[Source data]
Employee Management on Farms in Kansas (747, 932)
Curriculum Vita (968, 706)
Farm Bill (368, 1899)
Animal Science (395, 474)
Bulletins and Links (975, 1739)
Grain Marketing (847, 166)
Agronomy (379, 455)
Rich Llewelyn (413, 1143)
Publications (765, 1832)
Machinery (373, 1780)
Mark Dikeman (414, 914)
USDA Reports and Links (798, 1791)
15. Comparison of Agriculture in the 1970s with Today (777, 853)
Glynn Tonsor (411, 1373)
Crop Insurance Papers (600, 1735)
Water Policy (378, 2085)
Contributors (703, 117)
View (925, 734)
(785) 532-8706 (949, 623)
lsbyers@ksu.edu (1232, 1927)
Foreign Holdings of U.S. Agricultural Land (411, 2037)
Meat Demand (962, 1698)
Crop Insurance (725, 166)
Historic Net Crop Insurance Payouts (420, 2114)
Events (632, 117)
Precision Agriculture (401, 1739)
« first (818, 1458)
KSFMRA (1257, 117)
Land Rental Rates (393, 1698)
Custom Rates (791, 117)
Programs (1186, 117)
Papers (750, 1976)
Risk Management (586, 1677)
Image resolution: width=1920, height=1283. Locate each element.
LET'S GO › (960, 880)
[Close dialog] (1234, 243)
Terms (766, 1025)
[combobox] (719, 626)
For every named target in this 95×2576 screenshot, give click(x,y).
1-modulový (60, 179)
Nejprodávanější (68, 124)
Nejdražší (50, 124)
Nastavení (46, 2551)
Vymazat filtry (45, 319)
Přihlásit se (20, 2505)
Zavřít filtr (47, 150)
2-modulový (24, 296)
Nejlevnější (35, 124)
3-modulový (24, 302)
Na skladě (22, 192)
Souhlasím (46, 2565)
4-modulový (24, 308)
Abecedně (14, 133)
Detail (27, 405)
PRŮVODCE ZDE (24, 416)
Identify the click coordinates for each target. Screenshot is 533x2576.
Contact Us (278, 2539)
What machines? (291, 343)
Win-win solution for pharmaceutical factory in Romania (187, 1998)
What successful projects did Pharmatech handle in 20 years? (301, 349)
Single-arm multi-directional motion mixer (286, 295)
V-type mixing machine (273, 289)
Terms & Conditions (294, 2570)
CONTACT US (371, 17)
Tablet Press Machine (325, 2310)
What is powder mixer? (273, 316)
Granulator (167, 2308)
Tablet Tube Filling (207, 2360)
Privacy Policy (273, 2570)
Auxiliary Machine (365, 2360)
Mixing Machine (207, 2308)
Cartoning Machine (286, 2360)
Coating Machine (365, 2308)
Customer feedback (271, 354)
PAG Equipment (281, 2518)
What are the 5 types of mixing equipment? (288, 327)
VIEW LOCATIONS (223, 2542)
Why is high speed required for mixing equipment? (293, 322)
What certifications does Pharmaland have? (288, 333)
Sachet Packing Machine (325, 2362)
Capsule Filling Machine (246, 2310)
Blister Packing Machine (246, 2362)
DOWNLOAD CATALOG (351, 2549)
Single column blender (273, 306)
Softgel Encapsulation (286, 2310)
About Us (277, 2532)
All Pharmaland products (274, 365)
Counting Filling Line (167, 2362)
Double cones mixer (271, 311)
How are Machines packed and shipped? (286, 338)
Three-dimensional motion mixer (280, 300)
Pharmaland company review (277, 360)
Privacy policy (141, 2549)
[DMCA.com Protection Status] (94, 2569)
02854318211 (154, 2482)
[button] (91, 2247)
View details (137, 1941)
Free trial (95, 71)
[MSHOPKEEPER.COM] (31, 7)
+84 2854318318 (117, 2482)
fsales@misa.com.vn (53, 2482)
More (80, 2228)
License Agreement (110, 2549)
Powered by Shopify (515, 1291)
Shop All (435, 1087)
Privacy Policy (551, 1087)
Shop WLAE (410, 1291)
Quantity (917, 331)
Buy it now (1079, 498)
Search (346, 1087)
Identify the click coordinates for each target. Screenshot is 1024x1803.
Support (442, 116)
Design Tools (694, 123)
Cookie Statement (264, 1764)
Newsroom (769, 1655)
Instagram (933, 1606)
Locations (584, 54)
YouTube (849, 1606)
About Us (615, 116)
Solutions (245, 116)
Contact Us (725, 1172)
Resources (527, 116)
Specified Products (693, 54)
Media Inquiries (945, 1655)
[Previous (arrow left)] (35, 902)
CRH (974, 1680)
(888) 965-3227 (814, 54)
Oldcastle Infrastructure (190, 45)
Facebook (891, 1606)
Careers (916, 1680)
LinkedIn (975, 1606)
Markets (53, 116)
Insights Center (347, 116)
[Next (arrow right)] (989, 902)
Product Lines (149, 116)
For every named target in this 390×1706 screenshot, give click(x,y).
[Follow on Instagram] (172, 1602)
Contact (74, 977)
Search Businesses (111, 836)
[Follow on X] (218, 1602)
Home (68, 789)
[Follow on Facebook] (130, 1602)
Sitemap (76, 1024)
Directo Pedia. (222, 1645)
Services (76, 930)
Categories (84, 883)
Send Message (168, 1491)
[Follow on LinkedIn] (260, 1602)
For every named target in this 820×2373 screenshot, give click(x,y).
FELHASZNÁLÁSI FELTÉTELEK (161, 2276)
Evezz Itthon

- _Work to complete_:
Once you find the line with "Win-win solution for" above, print it and every line after it up to and including the line with "All Pharmaland products (274, 365)", exactly as written and nothing else.

- _Output for this exercise_:
Win-win solution for pharmaceutical factory in Romania (187, 1998)
What successful projects did Pharmatech handle in 20 years? (301, 349)
Single-arm multi-directional motion mixer (286, 295)
V-type mixing machine (273, 289)
Terms & Conditions (294, 2570)
CONTACT US (371, 17)
Tablet Press Machine (325, 2310)
What is powder mixer? (273, 316)
Granulator (167, 2308)
Tablet Tube Filling (207, 2360)
Privacy Policy (273, 2570)
Auxiliary Machine (365, 2360)
Mixing Machine (207, 2308)
Cartoning Machine (286, 2360)
Coating Machine (365, 2308)
Customer feedback (271, 354)
PAG Equipment (281, 2518)
What are the 5 types of mixing equipment? (288, 327)
VIEW LOCATIONS (223, 2542)
Why is high speed required for mixing equipment? (293, 322)
What certifications does Pharmaland have? (288, 333)
Sachet Packing Machine (325, 2362)
Capsule Filling Machine (246, 2310)
Blister Packing Machine (246, 2362)
DOWNLOAD CATALOG (351, 2549)
Single column blender (273, 306)
Softgel Encapsulation (286, 2310)
About Us (277, 2532)
All Pharmaland products (274, 365)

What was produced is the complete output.